Stored data entries:
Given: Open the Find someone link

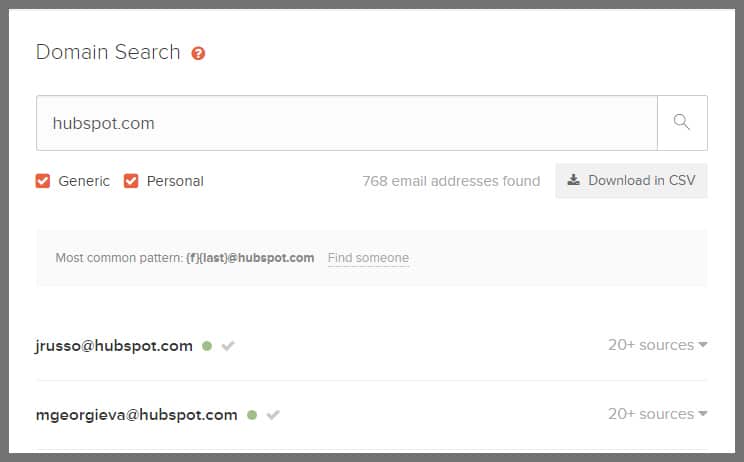Looking at the screenshot, I should (x=368, y=258).
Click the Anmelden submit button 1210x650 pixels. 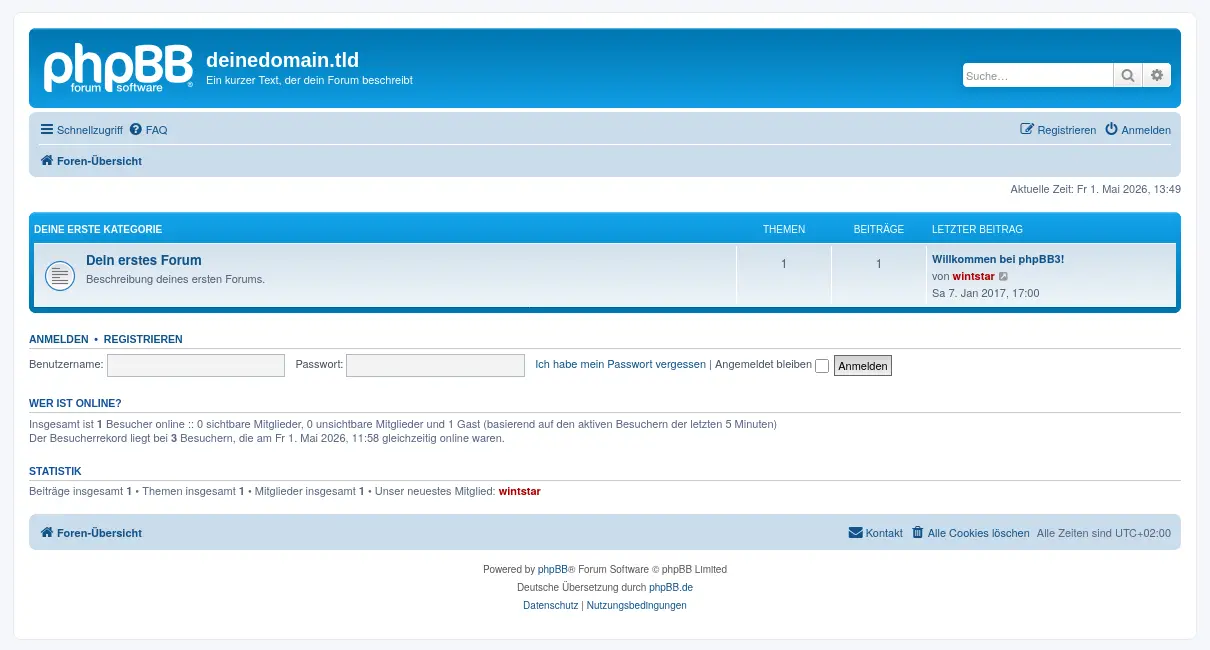click(x=863, y=366)
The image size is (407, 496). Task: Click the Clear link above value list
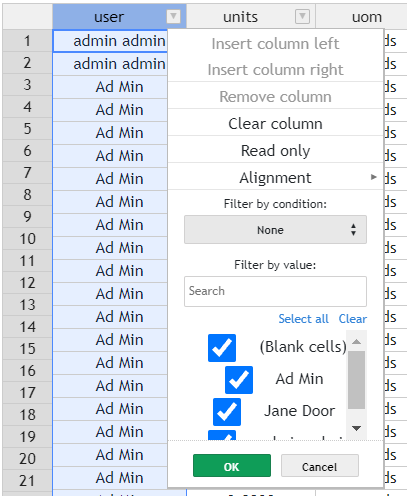tap(353, 319)
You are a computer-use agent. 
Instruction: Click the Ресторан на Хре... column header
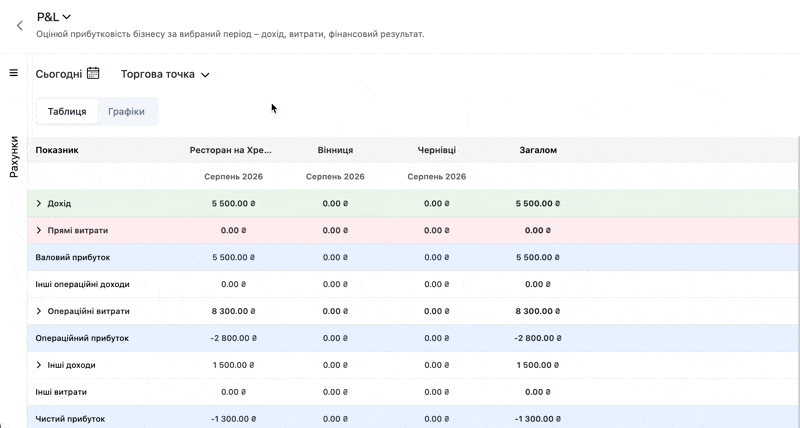[x=231, y=150]
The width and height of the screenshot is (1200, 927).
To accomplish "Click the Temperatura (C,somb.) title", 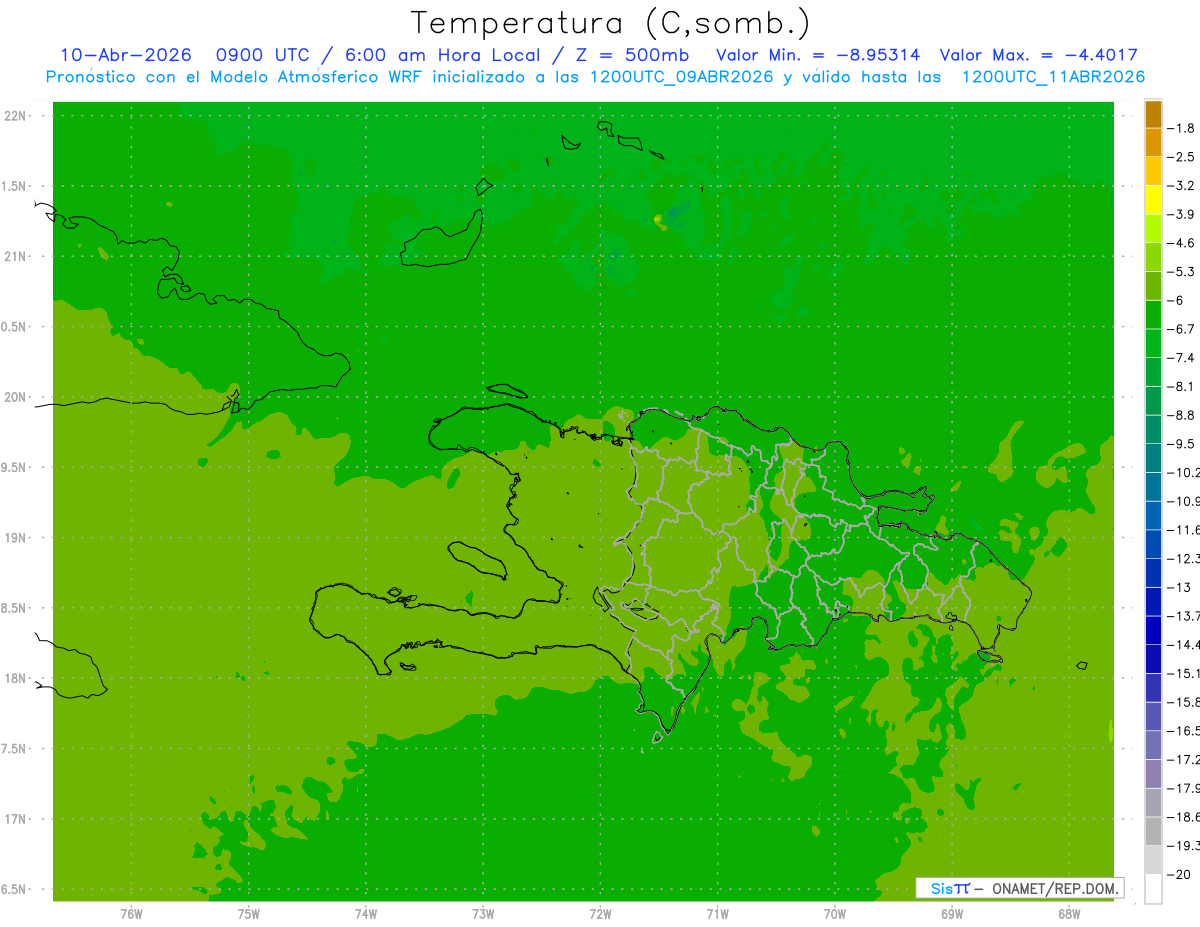I will tap(611, 23).

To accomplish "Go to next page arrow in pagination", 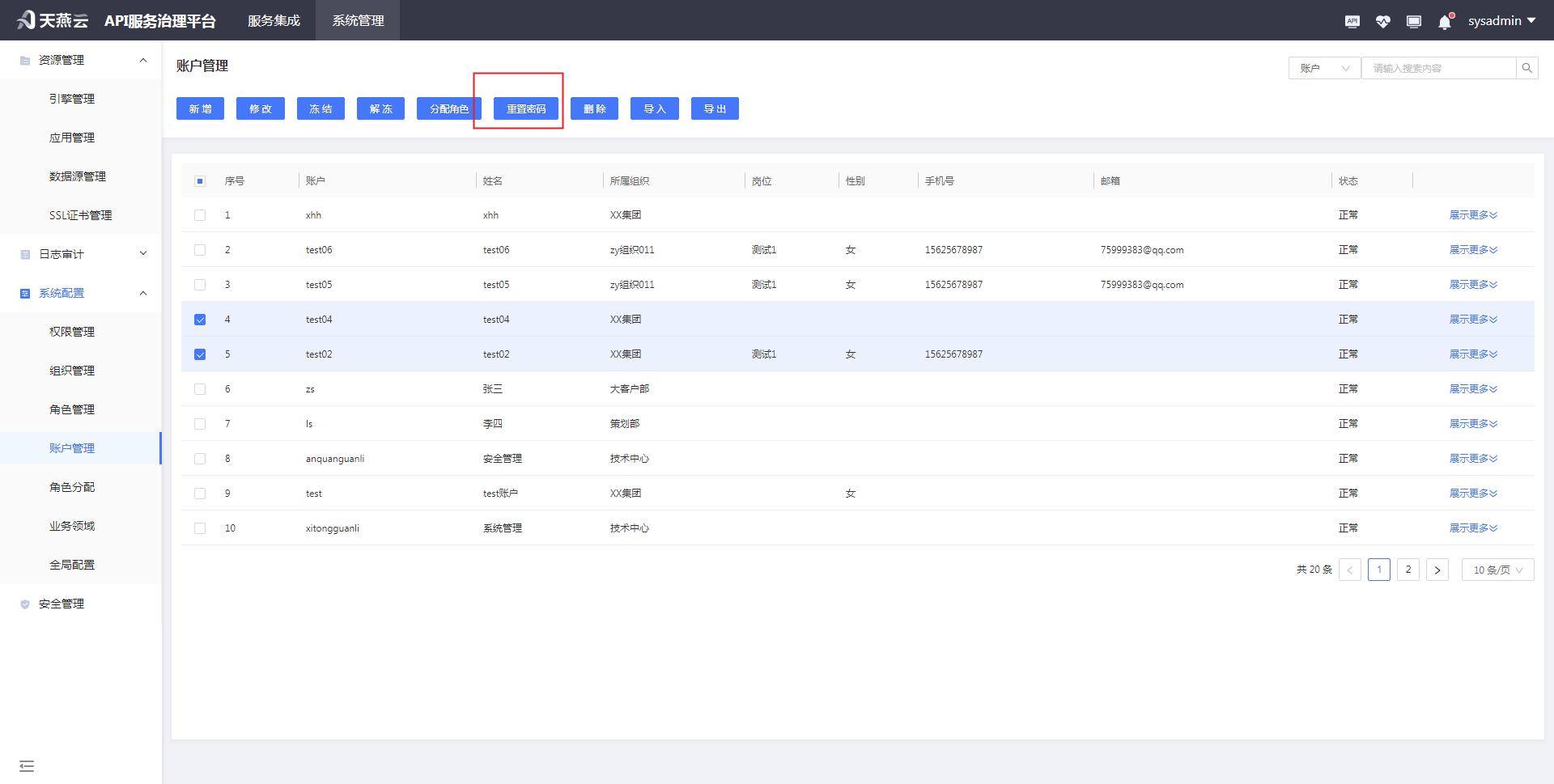I will pyautogui.click(x=1437, y=570).
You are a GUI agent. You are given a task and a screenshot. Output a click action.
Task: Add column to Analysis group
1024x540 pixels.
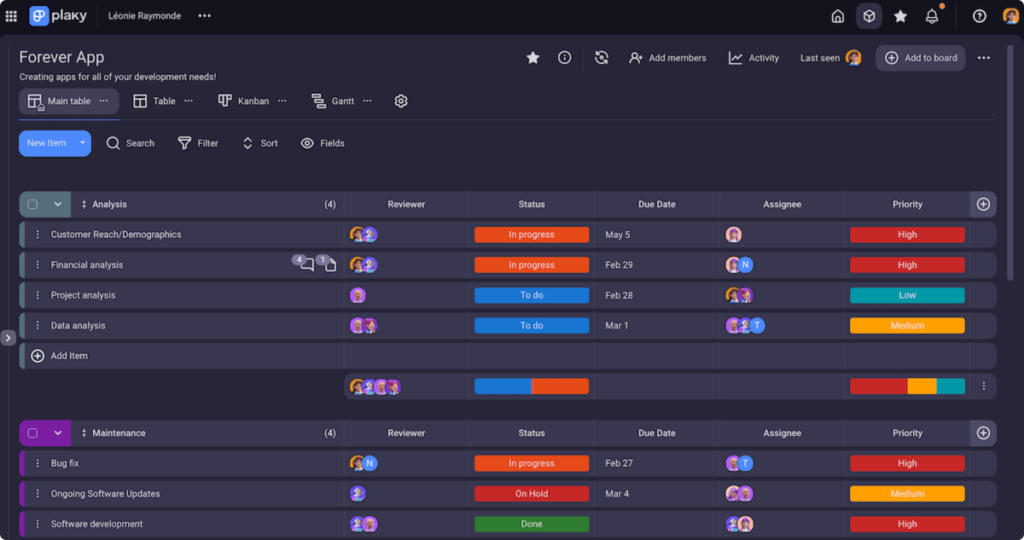coord(983,204)
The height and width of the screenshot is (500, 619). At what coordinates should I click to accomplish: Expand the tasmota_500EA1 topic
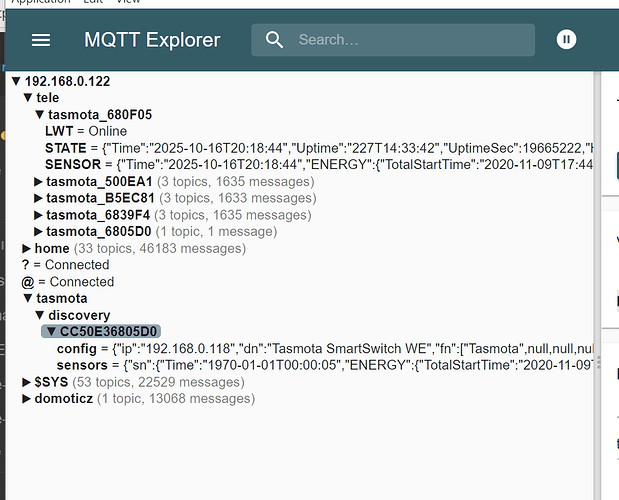pos(39,182)
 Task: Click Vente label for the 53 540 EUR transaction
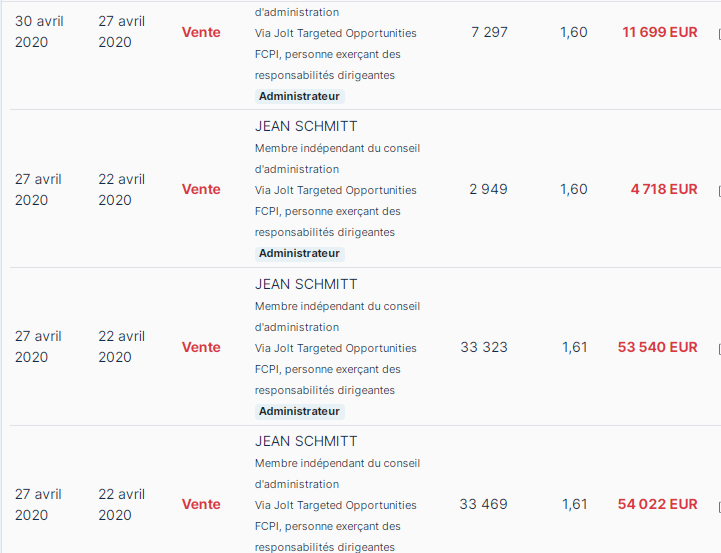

## THE PROBLEM
Exactly the lines from the line containing "1024x540 pixels." to the end of the records need to be copied, both ends included, with pictures left out.

## EXERCISE ANSWER
1024x540 pixels.
coord(983,204)
The height and width of the screenshot is (500, 619). At what coordinates should I click to accomplish: Expand the tasmota_500EA1 topic
pos(39,182)
 Task: Click Vente label for the 53 540 EUR transaction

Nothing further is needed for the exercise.